▶ [Data items]:
########################################

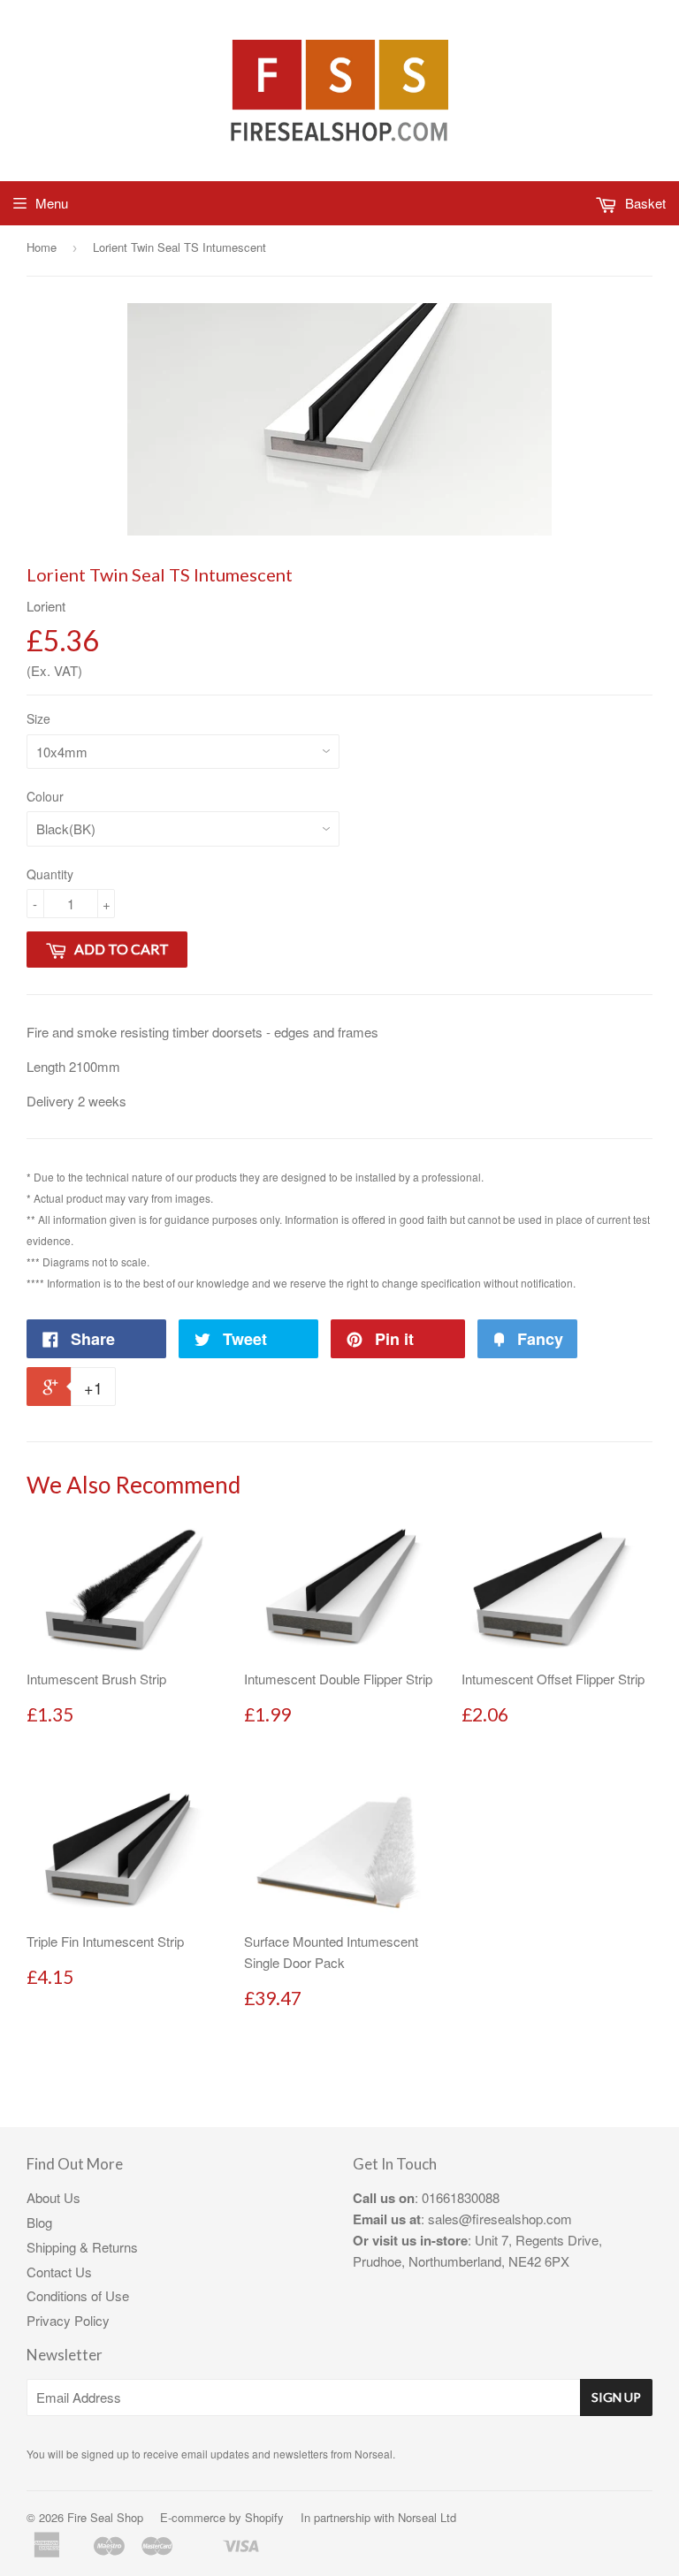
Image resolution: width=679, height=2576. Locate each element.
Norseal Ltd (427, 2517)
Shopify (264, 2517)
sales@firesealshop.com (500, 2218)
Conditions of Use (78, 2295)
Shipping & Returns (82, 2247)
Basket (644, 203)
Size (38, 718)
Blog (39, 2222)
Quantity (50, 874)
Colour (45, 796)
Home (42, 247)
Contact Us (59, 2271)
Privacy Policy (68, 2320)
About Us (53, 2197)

########################################

▶ [PROBLEM DETAILS]: Every line from the one containing "sales@firesealshop.com (500, 2218)" through the last line above should be retyped exactly; no other lines are wanted.

▶ [WRITTEN RESPONSE]:
sales@firesealshop.com (500, 2218)
Conditions of Use (78, 2295)
Shipping & Returns (82, 2247)
Basket (644, 203)
Size (38, 718)
Blog (39, 2222)
Quantity (50, 874)
Colour (45, 796)
Home (42, 247)
Contact Us (59, 2271)
Privacy Policy (68, 2320)
About Us (53, 2197)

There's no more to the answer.